Stay Updated with NFT Trends: Learn About Web Scraping NFT Marketplaces

Share:

Web Scraping NFT Marketplaces

According to Grand View Research, the NFT marketplace might reach around 211 billion by 2030. That’s not a small number. One way to stay updated with this growing market is by web scraping NFT marketplaces.

This article explores how you can scrape NFT listings using Playwright and BeautifulSoup.

The Environment for Web Scraping NFT Marketplaces

This tutorial uses three external Python libraries:

  1. Playwright: An automated browser that interacts with dynamic web pages.
  2. BeautifulSoup: A parsing library that has intuitive methods to parse HTML code.
  3. lxml: A low-level HTML parser used by BeautifulSoup in this code.
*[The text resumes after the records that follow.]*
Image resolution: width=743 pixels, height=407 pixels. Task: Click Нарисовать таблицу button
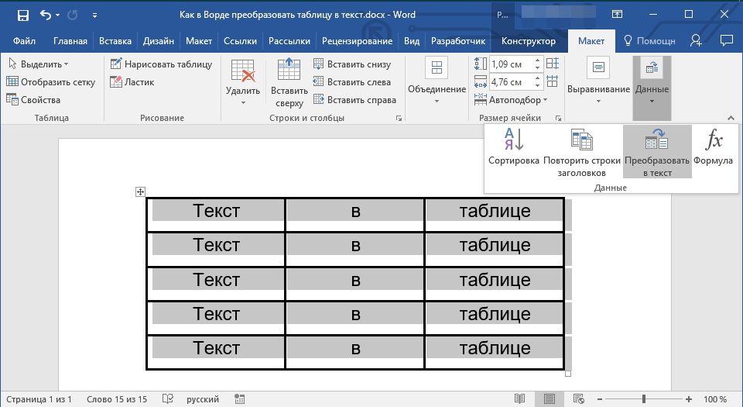coord(161,64)
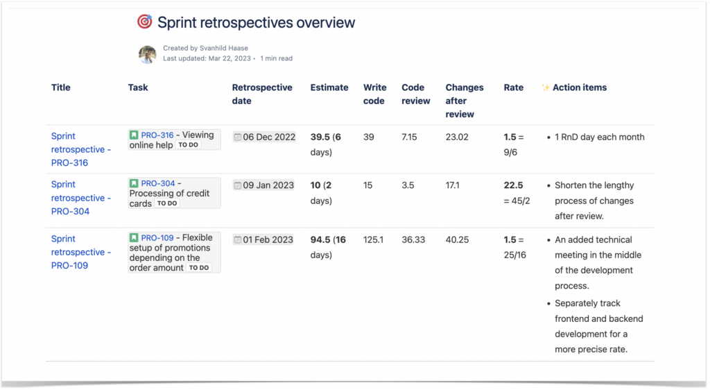Click the 01 Feb 2023 date lozenge
The height and width of the screenshot is (390, 710).
click(268, 240)
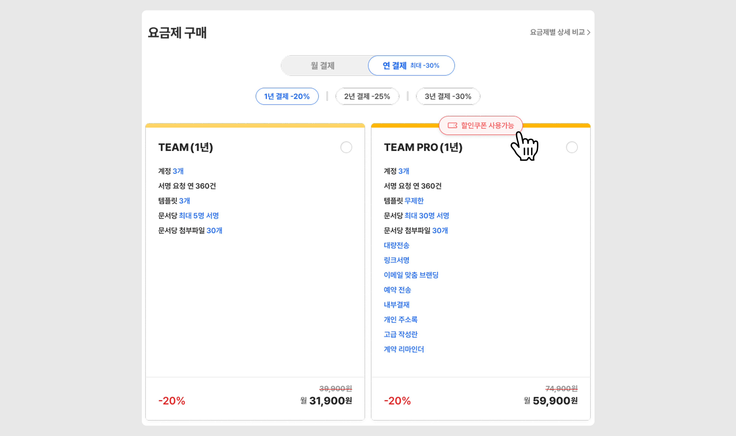This screenshot has width=736, height=436.
Task: Choose the 1년 결제 -20% option
Action: click(x=287, y=96)

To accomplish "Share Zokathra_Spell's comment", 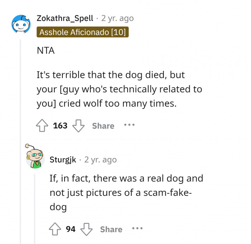I will pos(103,126).
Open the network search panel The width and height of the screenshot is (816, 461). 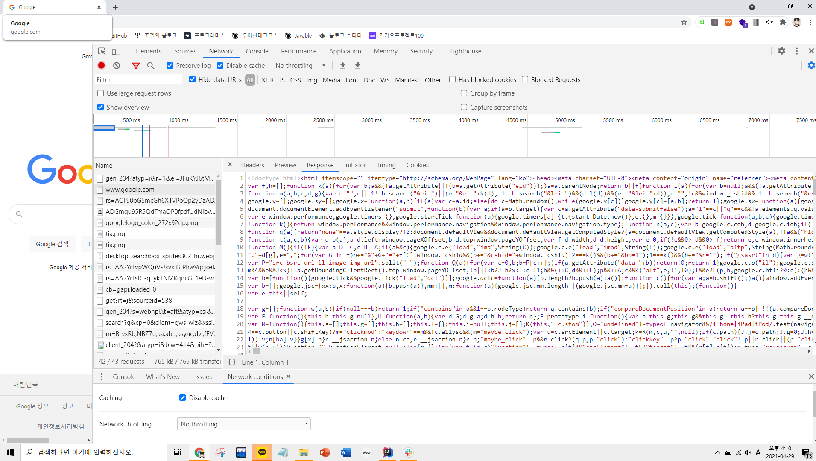150,65
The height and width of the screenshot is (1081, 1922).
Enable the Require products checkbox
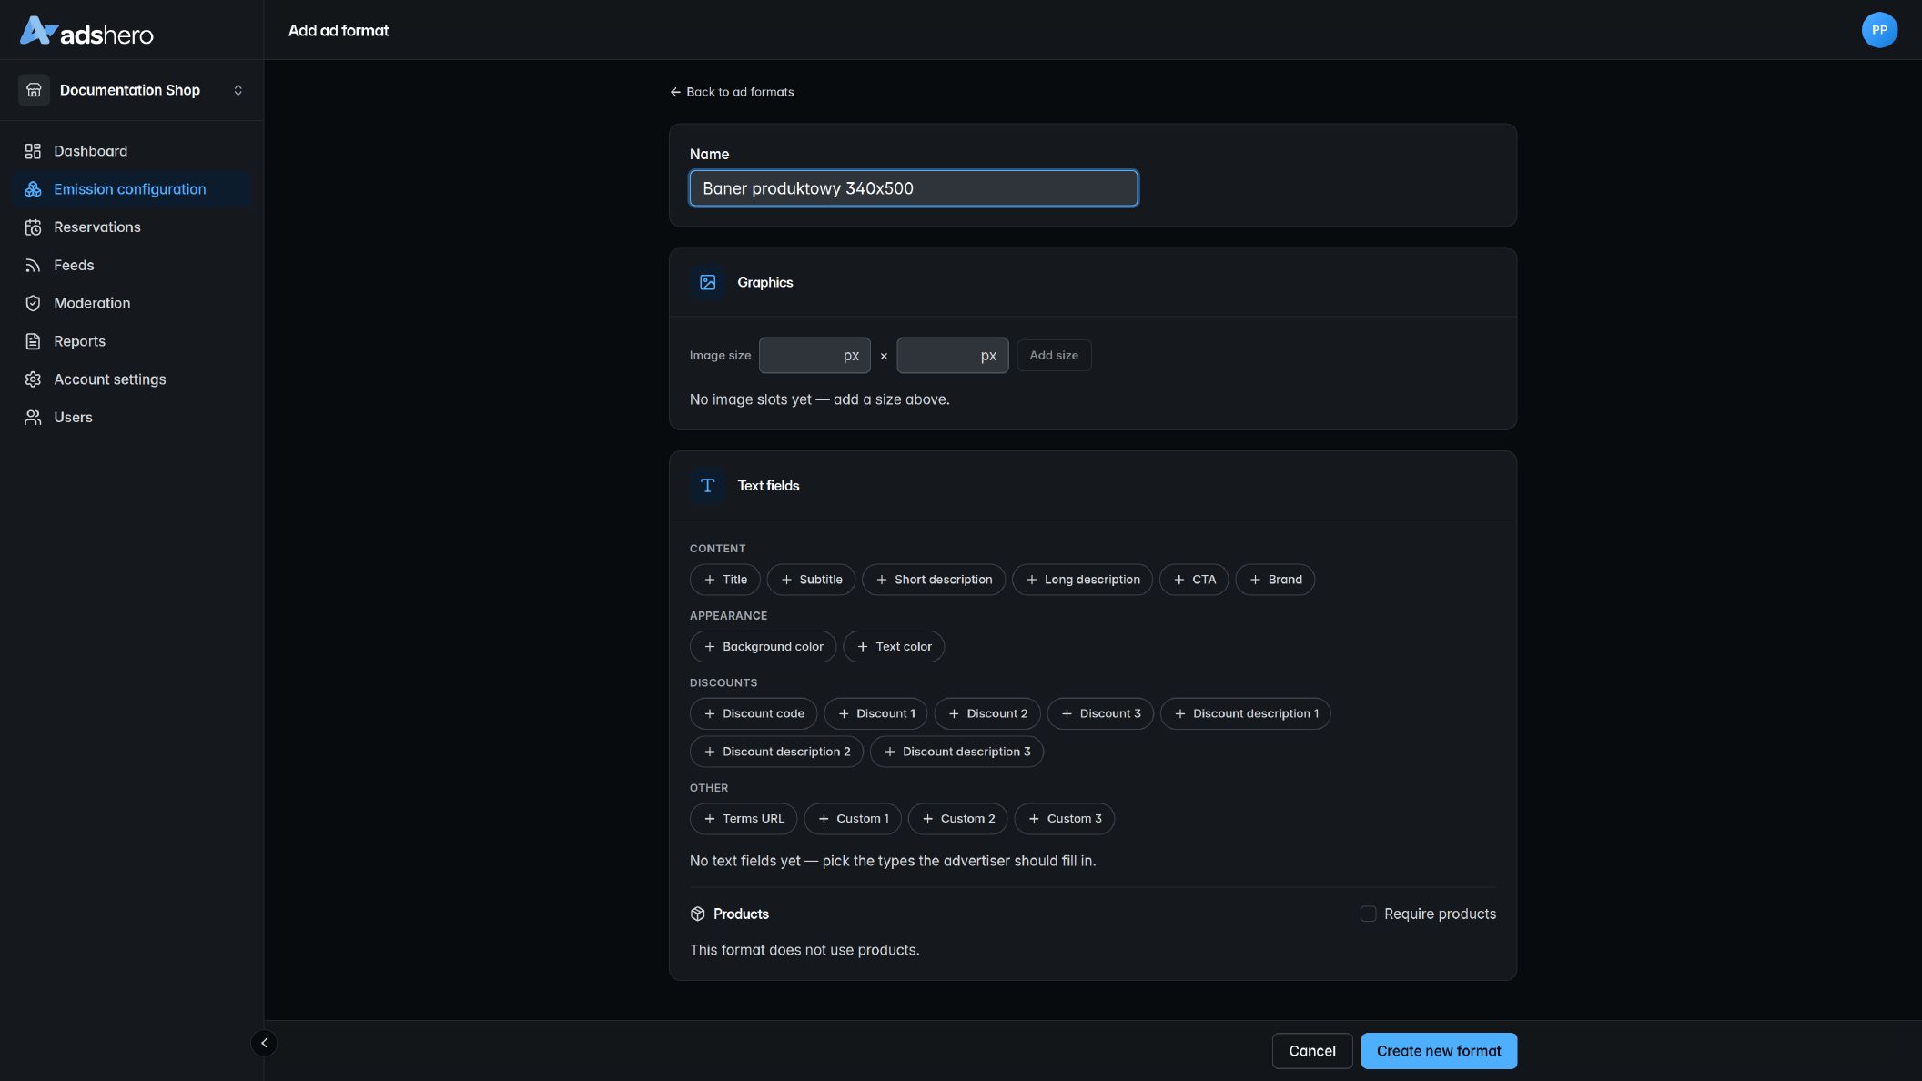pos(1368,914)
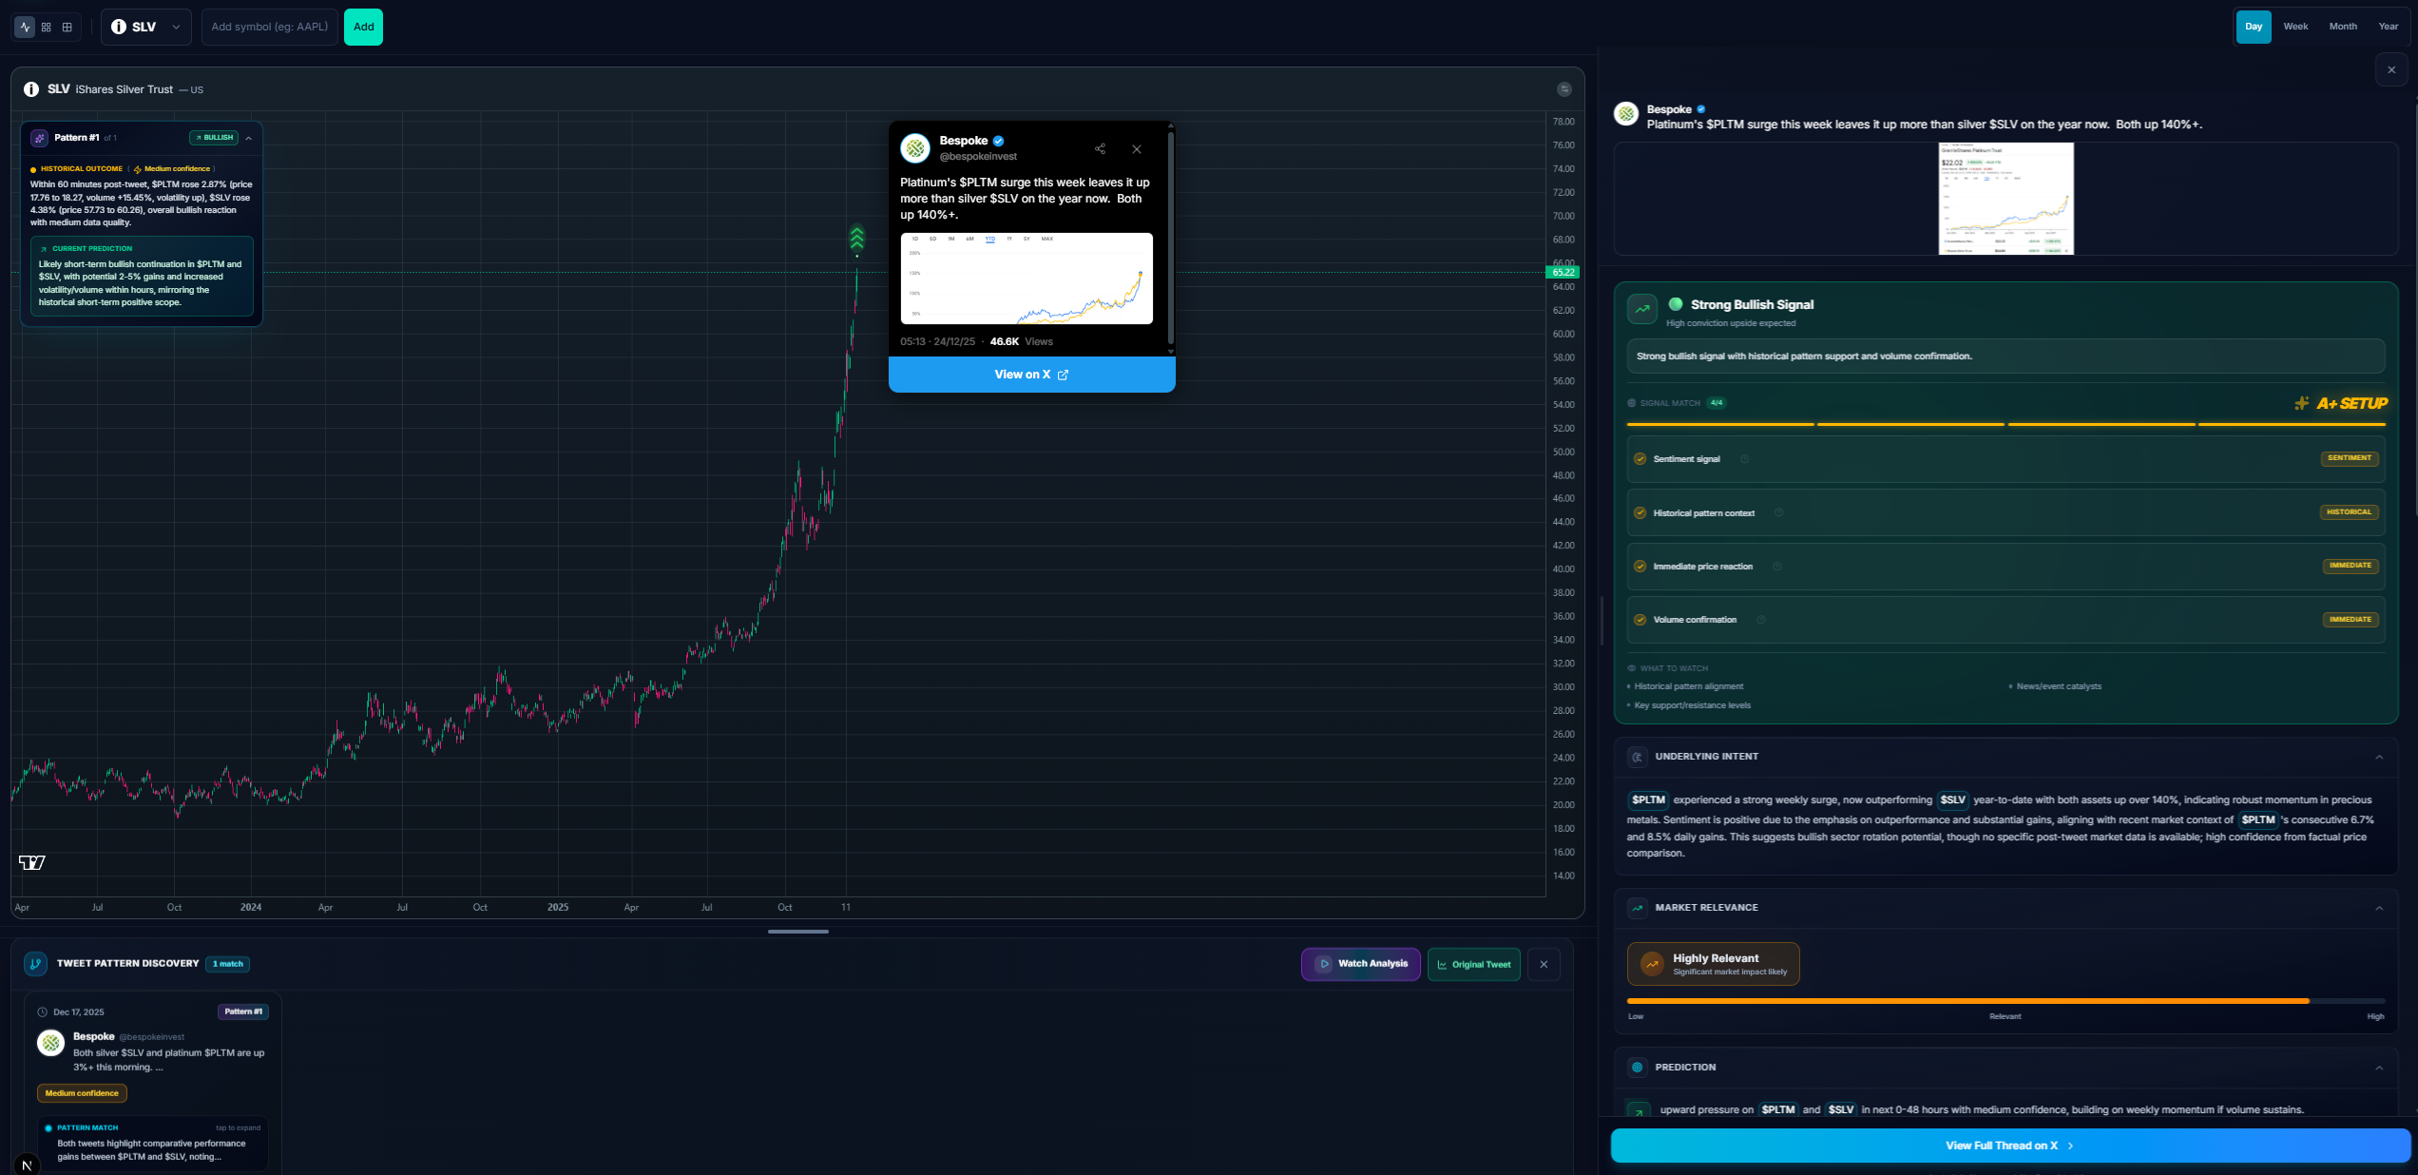The width and height of the screenshot is (2418, 1175).
Task: Open the SLV symbol dropdown
Action: (x=146, y=27)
Install these packages using PIP.

pip install requests selenium beautifulsoup4

Wondering if there are other libraries for web scraping? Check out this article on Python web scraping libraries and frameworks.

The Data Extracted from NFT Marketplaces

The code in this tutorial extracts details of the

  1. Trending NFT collections from OpenSea’s homepage
  2. Latest NFT drops (newly released NFTs) from Rarible’s homepage

Data Extracted from OpenSea

The details extracted from the trending NFT collections on OpenSea include:

  1. URL
  2. Rank
  3. Name
  4. Floor Price
  5. 24-h volume

Use your browser’s inspect features to locate the elements holding these data points. Knowing their attributes allows you to determine which BeautifulSoup selectors to use.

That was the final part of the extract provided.